▶ [Material provided]:
============
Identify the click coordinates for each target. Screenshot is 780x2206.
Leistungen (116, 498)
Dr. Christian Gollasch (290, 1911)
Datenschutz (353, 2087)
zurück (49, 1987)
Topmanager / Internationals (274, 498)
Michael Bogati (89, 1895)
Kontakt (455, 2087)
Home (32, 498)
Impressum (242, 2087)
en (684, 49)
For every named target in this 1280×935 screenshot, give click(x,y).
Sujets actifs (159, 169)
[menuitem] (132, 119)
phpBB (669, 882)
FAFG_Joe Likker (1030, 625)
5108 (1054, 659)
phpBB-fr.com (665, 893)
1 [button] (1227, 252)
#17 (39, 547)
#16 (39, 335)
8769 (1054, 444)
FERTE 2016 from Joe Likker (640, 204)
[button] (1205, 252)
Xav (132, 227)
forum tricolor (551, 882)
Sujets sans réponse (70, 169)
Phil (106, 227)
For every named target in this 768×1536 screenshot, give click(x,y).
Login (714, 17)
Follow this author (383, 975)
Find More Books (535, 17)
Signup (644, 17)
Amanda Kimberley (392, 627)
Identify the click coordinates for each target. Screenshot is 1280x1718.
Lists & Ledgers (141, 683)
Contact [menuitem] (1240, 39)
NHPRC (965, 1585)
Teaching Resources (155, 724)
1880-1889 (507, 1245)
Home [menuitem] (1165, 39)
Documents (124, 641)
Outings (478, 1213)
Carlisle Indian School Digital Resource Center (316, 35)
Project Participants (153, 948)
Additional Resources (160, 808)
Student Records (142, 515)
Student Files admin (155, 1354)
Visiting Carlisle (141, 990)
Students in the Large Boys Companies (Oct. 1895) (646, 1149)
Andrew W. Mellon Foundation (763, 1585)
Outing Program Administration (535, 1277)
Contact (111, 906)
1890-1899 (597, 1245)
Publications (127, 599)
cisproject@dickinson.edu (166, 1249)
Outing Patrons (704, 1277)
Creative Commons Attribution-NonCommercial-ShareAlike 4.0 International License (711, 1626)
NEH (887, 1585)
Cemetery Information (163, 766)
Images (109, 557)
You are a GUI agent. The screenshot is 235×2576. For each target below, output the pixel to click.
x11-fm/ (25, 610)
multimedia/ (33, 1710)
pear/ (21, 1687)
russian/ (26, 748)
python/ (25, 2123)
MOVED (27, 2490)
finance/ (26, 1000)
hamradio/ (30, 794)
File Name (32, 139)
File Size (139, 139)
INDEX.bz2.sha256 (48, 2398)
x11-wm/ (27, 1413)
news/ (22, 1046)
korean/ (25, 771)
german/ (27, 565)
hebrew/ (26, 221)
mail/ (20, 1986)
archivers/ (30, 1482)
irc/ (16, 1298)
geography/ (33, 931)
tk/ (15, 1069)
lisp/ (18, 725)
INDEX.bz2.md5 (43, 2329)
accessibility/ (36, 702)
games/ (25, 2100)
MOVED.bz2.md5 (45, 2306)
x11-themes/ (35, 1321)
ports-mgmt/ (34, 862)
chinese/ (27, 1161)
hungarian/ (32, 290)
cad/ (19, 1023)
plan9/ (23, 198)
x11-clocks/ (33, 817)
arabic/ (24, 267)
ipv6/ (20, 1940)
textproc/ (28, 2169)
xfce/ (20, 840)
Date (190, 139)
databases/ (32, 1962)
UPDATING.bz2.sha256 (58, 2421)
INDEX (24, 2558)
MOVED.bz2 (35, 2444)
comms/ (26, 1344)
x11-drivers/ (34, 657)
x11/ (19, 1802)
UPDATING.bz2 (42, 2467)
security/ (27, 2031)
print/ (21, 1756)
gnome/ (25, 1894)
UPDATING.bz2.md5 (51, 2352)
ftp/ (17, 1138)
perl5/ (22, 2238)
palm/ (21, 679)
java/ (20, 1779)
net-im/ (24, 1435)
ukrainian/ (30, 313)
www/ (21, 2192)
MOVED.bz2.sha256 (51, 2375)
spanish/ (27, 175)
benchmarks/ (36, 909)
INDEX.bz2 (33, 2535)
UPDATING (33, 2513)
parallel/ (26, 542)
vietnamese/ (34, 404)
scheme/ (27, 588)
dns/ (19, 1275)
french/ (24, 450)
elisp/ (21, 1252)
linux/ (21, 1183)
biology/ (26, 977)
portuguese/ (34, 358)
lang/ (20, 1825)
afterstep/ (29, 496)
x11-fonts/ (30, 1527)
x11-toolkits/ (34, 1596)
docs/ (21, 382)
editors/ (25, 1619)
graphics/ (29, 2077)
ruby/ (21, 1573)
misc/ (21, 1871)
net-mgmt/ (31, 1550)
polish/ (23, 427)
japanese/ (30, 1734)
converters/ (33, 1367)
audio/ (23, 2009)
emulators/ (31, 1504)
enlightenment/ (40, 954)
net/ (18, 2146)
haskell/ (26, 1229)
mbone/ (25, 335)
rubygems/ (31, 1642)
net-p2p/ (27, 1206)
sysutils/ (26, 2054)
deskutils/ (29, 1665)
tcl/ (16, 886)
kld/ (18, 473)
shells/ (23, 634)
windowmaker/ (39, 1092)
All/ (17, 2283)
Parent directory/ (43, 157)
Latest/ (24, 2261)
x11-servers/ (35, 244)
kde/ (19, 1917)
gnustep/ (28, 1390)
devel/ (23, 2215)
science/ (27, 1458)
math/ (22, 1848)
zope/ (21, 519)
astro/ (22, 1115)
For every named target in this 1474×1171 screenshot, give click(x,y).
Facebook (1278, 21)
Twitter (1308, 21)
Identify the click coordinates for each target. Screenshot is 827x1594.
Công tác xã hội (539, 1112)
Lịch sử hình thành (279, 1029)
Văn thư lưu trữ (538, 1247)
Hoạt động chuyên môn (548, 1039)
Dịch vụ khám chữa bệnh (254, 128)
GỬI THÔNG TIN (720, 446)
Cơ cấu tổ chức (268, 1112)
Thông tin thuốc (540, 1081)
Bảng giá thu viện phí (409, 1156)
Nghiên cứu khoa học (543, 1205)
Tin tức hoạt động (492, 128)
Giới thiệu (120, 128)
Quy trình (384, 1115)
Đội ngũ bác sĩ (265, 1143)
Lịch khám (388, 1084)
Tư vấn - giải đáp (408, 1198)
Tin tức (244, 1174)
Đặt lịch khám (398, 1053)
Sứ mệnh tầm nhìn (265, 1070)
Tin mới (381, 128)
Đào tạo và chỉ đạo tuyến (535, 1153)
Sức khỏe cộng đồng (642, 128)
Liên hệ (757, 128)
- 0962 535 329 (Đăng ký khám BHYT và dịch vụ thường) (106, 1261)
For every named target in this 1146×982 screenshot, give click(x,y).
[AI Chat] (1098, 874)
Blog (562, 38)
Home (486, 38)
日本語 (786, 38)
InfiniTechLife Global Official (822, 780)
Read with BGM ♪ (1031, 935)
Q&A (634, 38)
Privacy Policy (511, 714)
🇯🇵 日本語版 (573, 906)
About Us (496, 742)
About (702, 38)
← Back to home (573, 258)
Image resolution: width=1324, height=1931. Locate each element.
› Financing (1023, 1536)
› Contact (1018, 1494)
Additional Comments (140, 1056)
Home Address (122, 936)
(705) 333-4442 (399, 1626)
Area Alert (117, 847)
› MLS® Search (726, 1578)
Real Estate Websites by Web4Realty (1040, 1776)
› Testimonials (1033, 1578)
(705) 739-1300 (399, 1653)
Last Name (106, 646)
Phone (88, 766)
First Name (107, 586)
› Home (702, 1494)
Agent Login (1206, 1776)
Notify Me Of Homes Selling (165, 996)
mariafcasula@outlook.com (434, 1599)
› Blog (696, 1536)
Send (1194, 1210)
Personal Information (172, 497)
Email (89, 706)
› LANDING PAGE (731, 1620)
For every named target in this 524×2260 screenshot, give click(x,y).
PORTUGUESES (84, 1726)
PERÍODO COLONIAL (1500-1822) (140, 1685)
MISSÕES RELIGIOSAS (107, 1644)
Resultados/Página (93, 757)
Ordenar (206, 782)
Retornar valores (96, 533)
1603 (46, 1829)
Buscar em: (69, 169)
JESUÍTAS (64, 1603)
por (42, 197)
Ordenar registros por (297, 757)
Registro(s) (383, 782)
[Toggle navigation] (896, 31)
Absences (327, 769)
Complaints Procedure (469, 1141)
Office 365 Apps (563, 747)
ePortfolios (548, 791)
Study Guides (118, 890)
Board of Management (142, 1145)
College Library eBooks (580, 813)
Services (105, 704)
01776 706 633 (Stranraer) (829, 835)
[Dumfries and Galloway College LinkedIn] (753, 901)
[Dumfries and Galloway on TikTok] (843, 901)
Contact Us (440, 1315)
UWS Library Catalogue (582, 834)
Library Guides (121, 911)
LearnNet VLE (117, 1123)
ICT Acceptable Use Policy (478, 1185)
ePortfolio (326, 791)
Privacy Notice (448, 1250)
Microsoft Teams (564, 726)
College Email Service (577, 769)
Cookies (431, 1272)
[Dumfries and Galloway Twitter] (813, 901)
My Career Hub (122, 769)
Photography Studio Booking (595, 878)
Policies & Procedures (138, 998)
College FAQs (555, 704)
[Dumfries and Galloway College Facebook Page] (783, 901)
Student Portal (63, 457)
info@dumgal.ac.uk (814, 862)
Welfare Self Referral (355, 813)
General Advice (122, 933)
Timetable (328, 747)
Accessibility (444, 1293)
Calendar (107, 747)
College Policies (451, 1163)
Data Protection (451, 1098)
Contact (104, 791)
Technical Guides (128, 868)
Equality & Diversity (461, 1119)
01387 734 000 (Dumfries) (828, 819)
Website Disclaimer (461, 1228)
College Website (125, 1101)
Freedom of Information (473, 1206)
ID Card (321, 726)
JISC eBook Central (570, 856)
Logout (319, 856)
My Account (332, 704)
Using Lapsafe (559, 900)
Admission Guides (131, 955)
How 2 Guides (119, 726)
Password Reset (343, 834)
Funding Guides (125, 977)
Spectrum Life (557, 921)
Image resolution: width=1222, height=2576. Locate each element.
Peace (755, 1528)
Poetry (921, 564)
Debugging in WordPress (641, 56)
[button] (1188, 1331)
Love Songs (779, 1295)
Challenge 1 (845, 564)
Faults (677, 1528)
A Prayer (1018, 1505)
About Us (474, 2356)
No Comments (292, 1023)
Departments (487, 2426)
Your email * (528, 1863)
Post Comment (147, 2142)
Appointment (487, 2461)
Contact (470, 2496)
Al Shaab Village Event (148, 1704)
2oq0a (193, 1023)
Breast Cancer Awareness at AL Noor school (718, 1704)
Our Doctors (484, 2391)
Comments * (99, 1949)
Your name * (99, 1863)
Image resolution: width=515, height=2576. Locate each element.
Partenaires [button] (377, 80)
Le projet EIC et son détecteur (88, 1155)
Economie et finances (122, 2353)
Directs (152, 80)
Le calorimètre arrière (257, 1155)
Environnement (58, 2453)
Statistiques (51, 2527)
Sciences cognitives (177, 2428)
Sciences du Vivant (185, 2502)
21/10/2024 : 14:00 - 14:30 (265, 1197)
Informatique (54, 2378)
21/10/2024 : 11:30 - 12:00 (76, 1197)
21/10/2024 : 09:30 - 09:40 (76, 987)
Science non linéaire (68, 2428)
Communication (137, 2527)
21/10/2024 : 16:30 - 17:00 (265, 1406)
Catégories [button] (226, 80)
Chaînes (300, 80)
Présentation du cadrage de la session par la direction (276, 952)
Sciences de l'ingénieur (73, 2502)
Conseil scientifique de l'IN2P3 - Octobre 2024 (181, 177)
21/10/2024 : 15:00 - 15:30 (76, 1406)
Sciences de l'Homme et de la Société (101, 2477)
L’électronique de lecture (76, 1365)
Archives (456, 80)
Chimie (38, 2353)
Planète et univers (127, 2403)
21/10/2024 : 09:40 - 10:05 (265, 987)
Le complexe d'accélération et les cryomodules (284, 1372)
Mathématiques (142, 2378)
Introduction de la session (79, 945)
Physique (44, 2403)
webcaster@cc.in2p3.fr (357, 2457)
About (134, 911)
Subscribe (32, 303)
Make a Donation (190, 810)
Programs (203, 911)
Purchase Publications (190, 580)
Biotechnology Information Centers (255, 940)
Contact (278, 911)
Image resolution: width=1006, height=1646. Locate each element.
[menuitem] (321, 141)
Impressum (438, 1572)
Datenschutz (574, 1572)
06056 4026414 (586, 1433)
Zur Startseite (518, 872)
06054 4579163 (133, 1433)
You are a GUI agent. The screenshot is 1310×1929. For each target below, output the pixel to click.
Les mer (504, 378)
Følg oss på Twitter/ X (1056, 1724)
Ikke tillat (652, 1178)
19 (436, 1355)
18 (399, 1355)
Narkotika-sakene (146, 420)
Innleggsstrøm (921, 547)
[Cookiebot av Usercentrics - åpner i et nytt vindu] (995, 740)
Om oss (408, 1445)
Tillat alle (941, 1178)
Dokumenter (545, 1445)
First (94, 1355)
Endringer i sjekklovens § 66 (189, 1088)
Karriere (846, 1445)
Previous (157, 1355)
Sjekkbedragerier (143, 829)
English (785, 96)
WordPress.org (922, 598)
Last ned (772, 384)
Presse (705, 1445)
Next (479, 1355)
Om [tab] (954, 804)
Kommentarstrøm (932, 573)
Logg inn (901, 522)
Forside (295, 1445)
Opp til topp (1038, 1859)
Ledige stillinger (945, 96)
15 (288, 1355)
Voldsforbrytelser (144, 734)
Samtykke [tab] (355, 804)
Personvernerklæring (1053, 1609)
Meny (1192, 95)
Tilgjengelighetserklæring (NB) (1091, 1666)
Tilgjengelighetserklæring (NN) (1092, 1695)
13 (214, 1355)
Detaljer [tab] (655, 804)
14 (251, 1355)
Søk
============
Scale the rows above, everything from the one containing "(705) 333-4442 (399, 1626)" down to the one containing "Notify Me Of Homes Selling (165, 996)", by reproducing each row with its wording unchanged and multiplying every answer coordinate by 1.45, rounding to whole numbers with halves rounded up. Return only these rows.

(705) 333-4442 (579, 2358)
Area Alert (170, 1228)
› MLS® Search (1053, 2288)
Real Estate Websites by Web4Realty (1508, 2575)
› Testimonials (1498, 2288)
(705) 739-1300 (579, 2397)
Last Name (154, 937)
Phone (128, 1111)
First Name (155, 850)
› Home (1018, 2166)
Agent Login (1749, 2575)
Notify Me Of Homes Selling (239, 1444)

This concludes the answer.